Книгу «Thinking, Fast and Slow» («Мышление, быстрое и медленное»), написанную психологом, лауреатом Нобелевской премии по экономике Даниэлем Канеманом. О мышлении человека, его реакциях. Сейчас читаю «12 Rules for Life: An Antidote to Chaos» («12 правил жизни: Противоядие от хаоса») Джордана Питерсона, клинического психолога, профессора психологии Университета Торонто. В Канаде его взгляды считаются весьма спорными. Я бы посоветовала послушать фрагменты лекций Питерсона на YouTube. Истории из Ветхого завета он проецирует на природу человека. Этакое вечное противостояние божественной и дарвинистской теорий о происхождении рода людского.
Давайте поговорим об одежде. Каков ваш стиль?
Ношу то, в чем чувствую себя хорошо. На работе предпочитаю классику. Мне сразу представляется образ Коко Шанель или Грейс Келли, принцессы Монако.
А что обычно скрывает ваша судейская мантия?
Какой-нибудь костюм. Чаще всего от Hugo Boss. Летом что-то из Ted Baker.
То есть нечто романтичное?
Я же не человек-мантия. На самом деле я – большой романтик. Это пришло ко мне вместе с обретением свободы.
Что для вас значит свобода?
Вряд ли возможно дать этому какое-то краткое и емкое определение.
Да, наверное, легче поговорить о любви.
По-моему, любовь неразрывно связана со свободой. Свобода – не вседозволенность. Быть свободным – значит, быть достаточно сильным, чтобы брать на себя ответственность. Ответственность – неотъемлемая часть свободы.
И еще свобода для меня означает умение любить себя. А значит, трезво себя оценивать. Лучший друг и судья человека – он сам. Мне потребовалось много времени, чтобы понять это. Что свобода – это еще и умение взглянуть на себя критически, не теряя при этом самоуважения.
Ценить в окружающих людях хорошее – это тоже свобода. Особенно в непростых обстоятельствах или если ваши взгляды не совпадают. Вот что мы сейчас с вами делаем? Реализуем 100-ю статью Конституции Латвии о свободе слова.
Есть ли у вас как у юриста мечта?
Мечтаю снова засесть за написание книг. Например, у нас нет современных учебников по международному праву на латышском языке. А, скажем, работа о правах человека, которую мы написали вместе с коллективом авторов в 2000 году, уже изрядно устарела. Это издание нужно срочно обновить. Этим я и хотела бы заняться.
Будучи Председателем Конституционного суда, кого вы считали своим начальником?
Мой начальник, как и каждого судьи, – народ. В Латвии пять высших должностных лиц: президент, председатель Сейма, премьер-министр, председатель Конституционного суда и председатель Верховного суда, для которых народ является единственным начальником.
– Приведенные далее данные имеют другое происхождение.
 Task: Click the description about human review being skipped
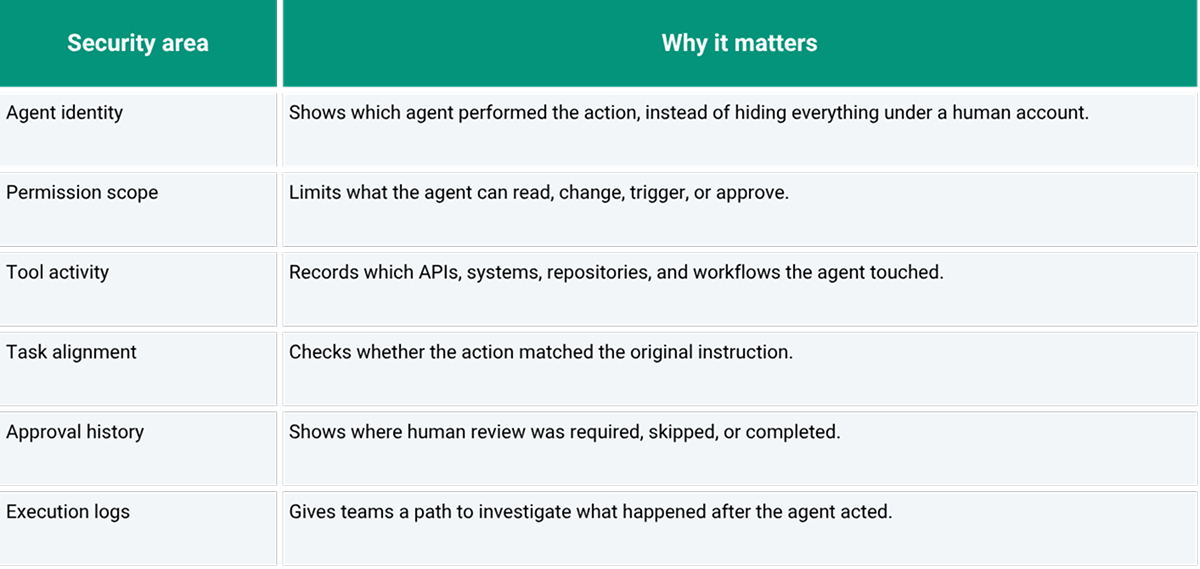coord(565,432)
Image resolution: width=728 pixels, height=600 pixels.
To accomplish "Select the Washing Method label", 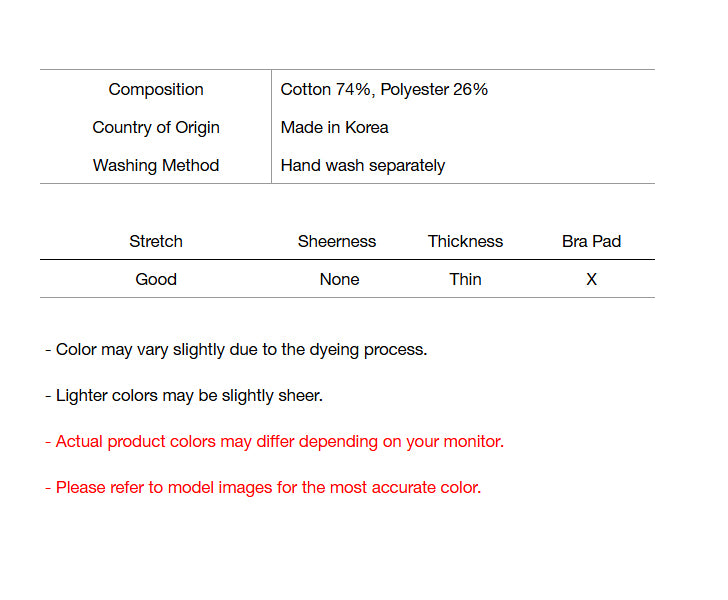I will coord(156,166).
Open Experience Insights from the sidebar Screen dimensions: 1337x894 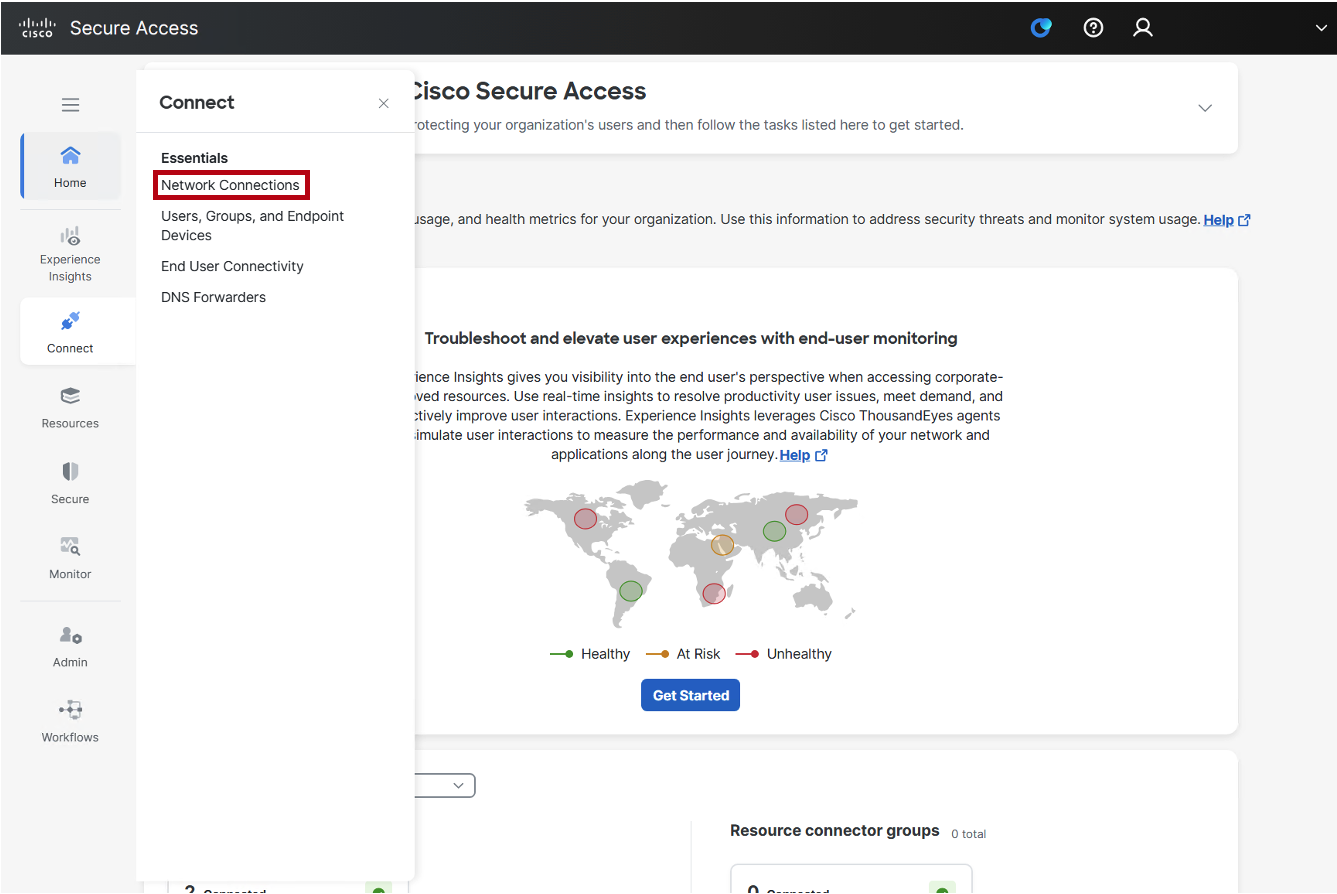point(69,250)
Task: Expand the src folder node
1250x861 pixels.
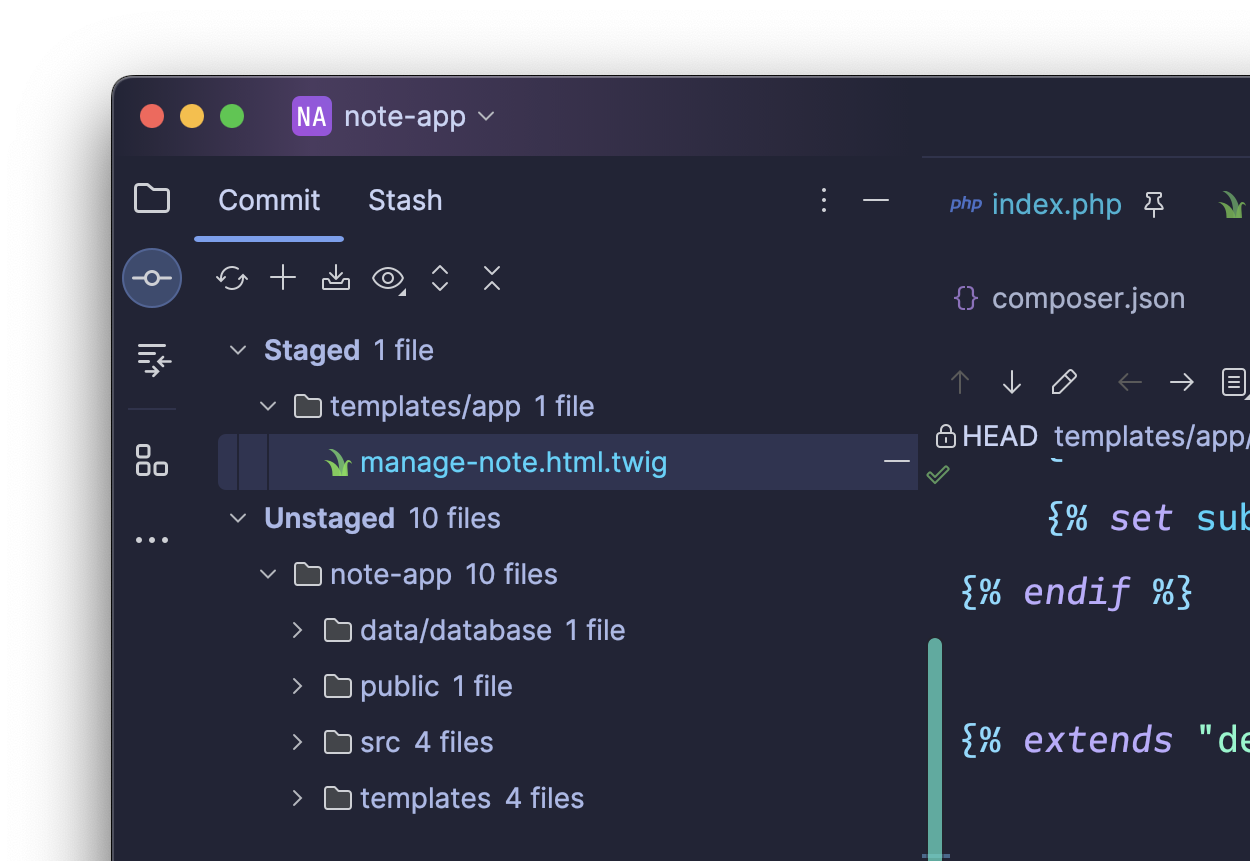Action: [x=297, y=742]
И ни один человек не мог оказать на вас давление?
Это было бы немыслимо. Но, наверное, найдется несколько человек, которым бы этого хотелось.
Председателя Конституционного суда избирают судьи из своей среды на три года. В мае коллеги проголосовали за то, чтобы вы остались на второй срок. Но вы все-таки отбываете в Европу. Подводя итоги, - каким своим достижением вы гордитесь больше всего?
Думаю, я действительно много сделала для укрепления судебной власти. Я вернулась в Латвию с ясным видением того, каким должен быть Конституционный суд в XXI веке. Долгое время работая за границей, я не теряла связи с родиной и сейчас смогла использовать свои знания, опыт и понимание процессов, происходящих в Европе, на благо своей страны.
Учитывая, насколько власть и народ в Латвии отдалились друг от друга – что очень, очень опасно, – нам был нужен такой Конституционный суд, который в рамках своей компетенции активно обращался бы к обществу. Давал понять каждому, как судебная власть может работать сегодня. Чтобы народ не сомневался, что Конституционный суд делает то, что должно. Он обязан четко говорить: это – хорошо, а это – плохо. Тогда становится очевидно, что Конституция отвечает принципам устойчивого развития общества.
Я знаю, как нужно работать в интересах государства и как добиться того, чтобы нас уважали и за пределами Латвии, в Европе. Все судьи, все работники суда вовлечены эту работу. Я благодарна за это своим коллегам и счастлива работать в такой замечательной команде. Мне действительно кажется, что мы максимально воплотили в жизнь видение того, каким должен быть Конституционный суд.